TASK TO CARRY OUT: State how many lines of the material below contain the string "what". Give only the number.

DATA RECORDS:
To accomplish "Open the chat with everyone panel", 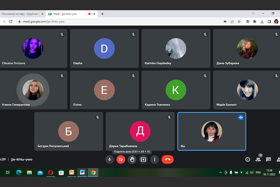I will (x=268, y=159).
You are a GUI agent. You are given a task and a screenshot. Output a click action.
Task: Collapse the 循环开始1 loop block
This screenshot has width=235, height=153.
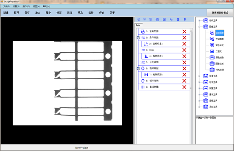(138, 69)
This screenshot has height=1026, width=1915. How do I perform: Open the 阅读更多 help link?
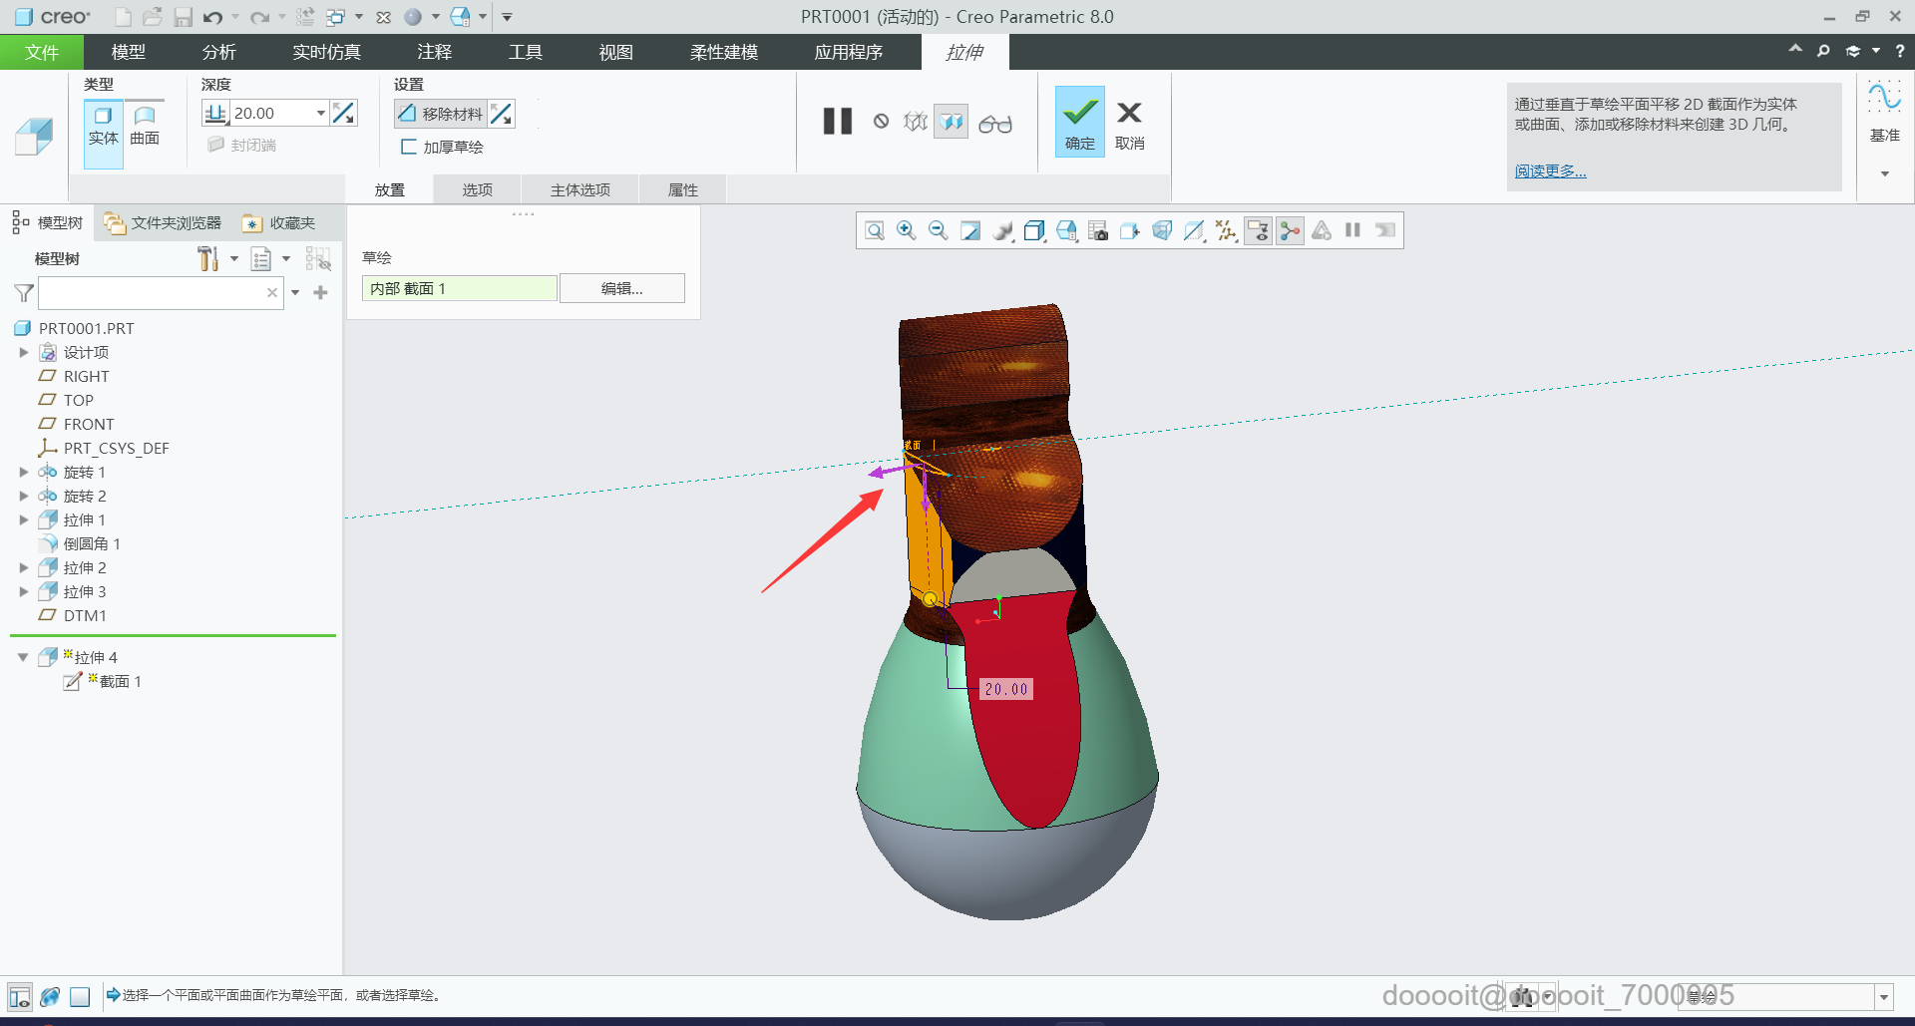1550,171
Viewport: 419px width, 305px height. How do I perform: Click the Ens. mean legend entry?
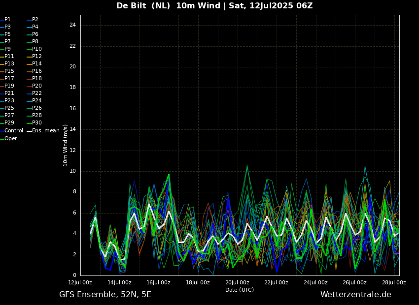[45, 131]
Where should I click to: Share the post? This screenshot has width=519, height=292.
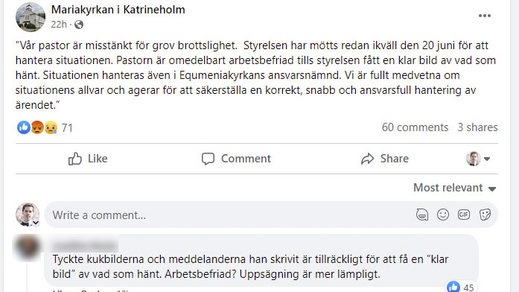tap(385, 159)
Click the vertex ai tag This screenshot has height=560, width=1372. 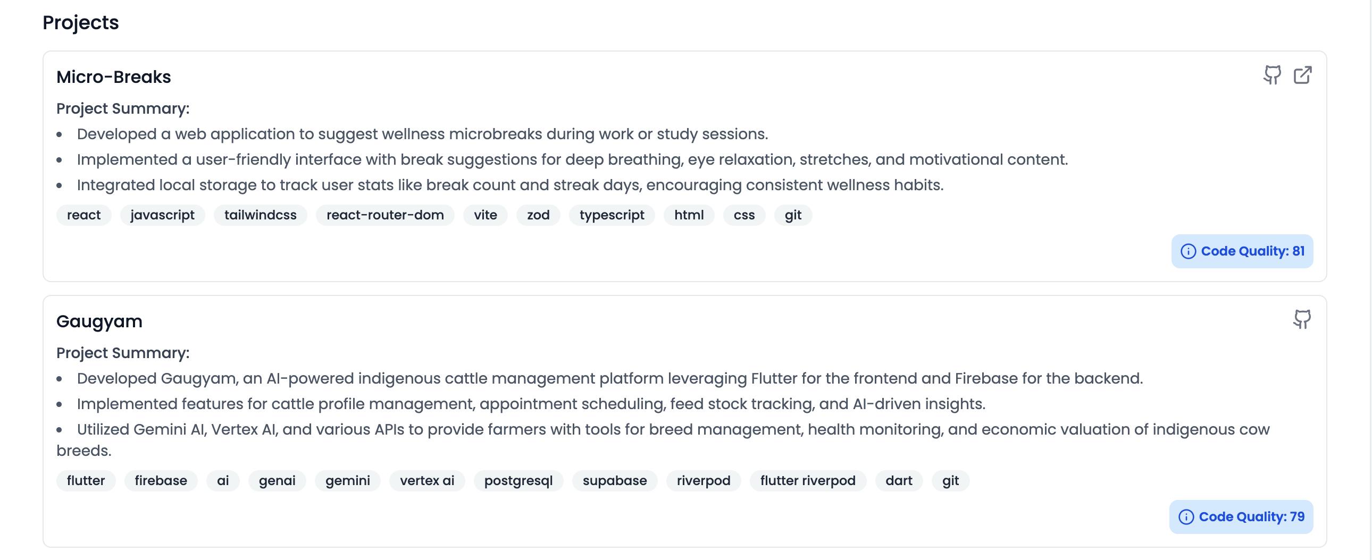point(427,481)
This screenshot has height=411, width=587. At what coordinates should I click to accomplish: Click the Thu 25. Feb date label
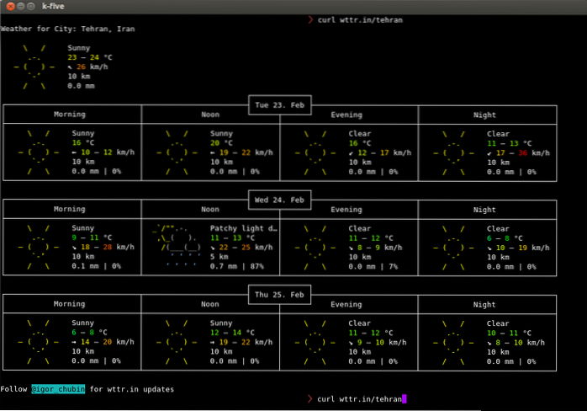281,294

==

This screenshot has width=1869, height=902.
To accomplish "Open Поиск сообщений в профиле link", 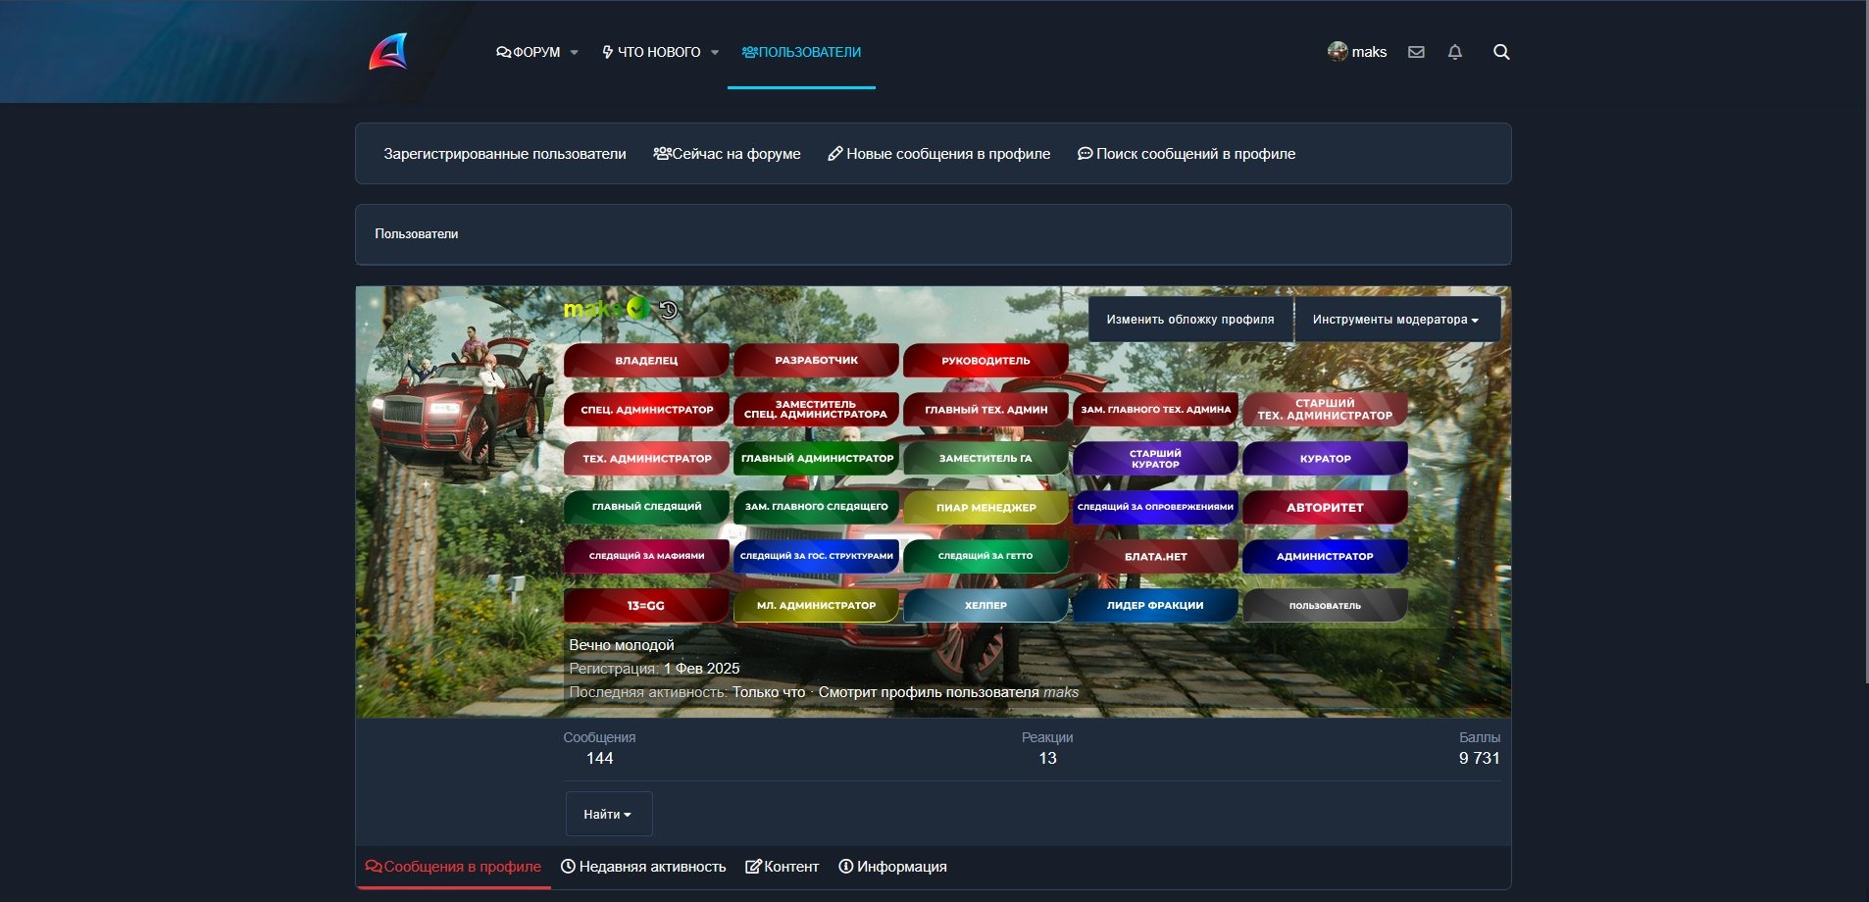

---

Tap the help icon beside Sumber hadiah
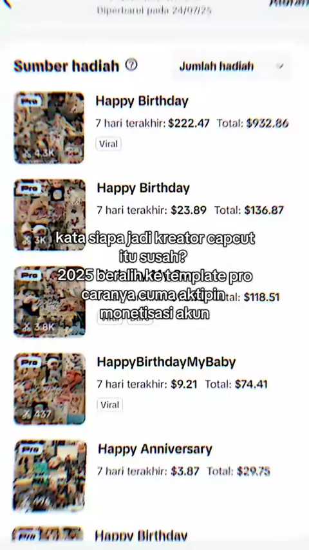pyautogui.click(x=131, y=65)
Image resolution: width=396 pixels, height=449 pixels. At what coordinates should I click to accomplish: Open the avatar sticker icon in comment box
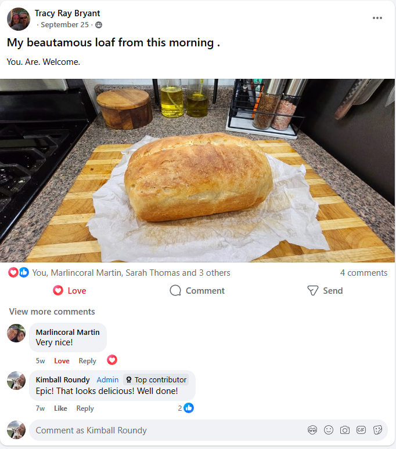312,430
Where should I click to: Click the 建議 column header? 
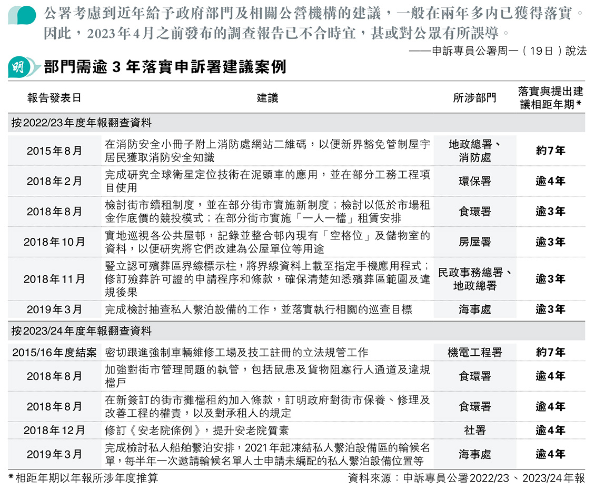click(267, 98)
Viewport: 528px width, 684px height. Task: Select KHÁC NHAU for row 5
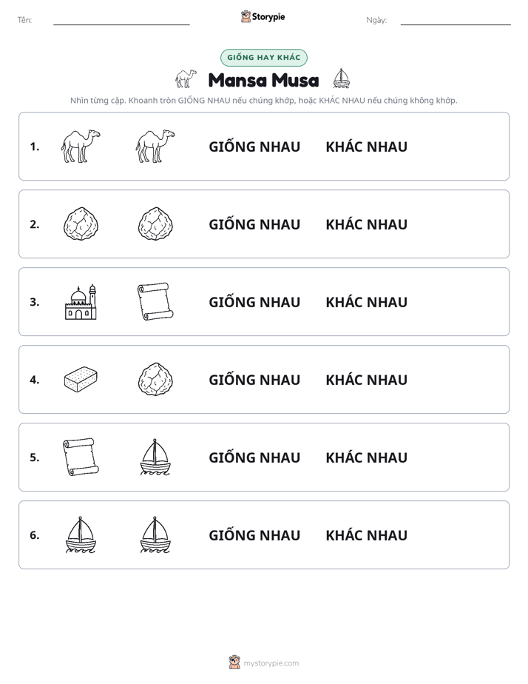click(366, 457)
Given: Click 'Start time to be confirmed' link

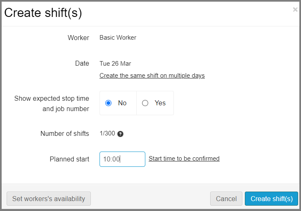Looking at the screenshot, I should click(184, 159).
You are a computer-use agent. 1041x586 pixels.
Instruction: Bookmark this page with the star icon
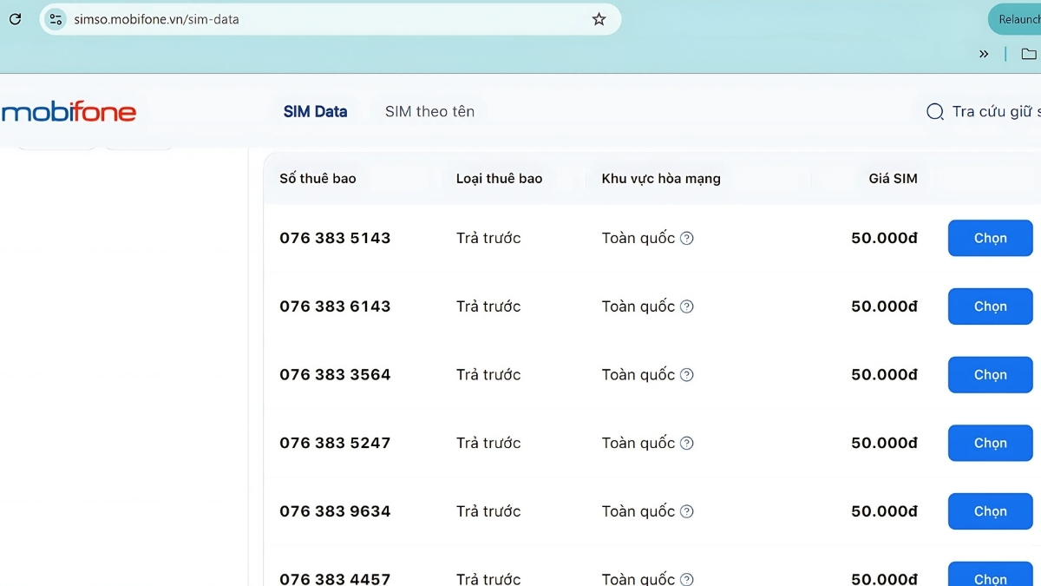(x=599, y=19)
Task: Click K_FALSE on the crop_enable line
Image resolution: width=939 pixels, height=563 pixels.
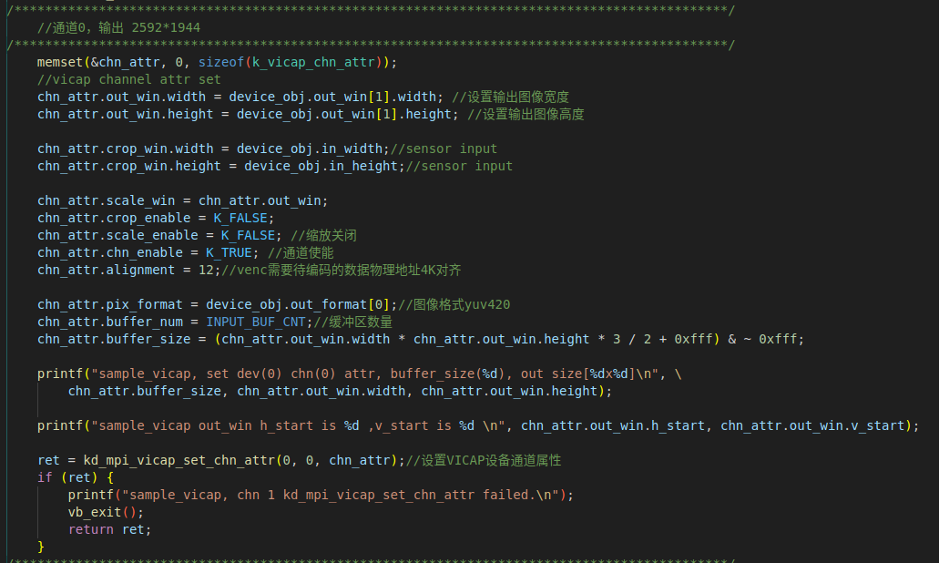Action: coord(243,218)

FINAL RESULT: 2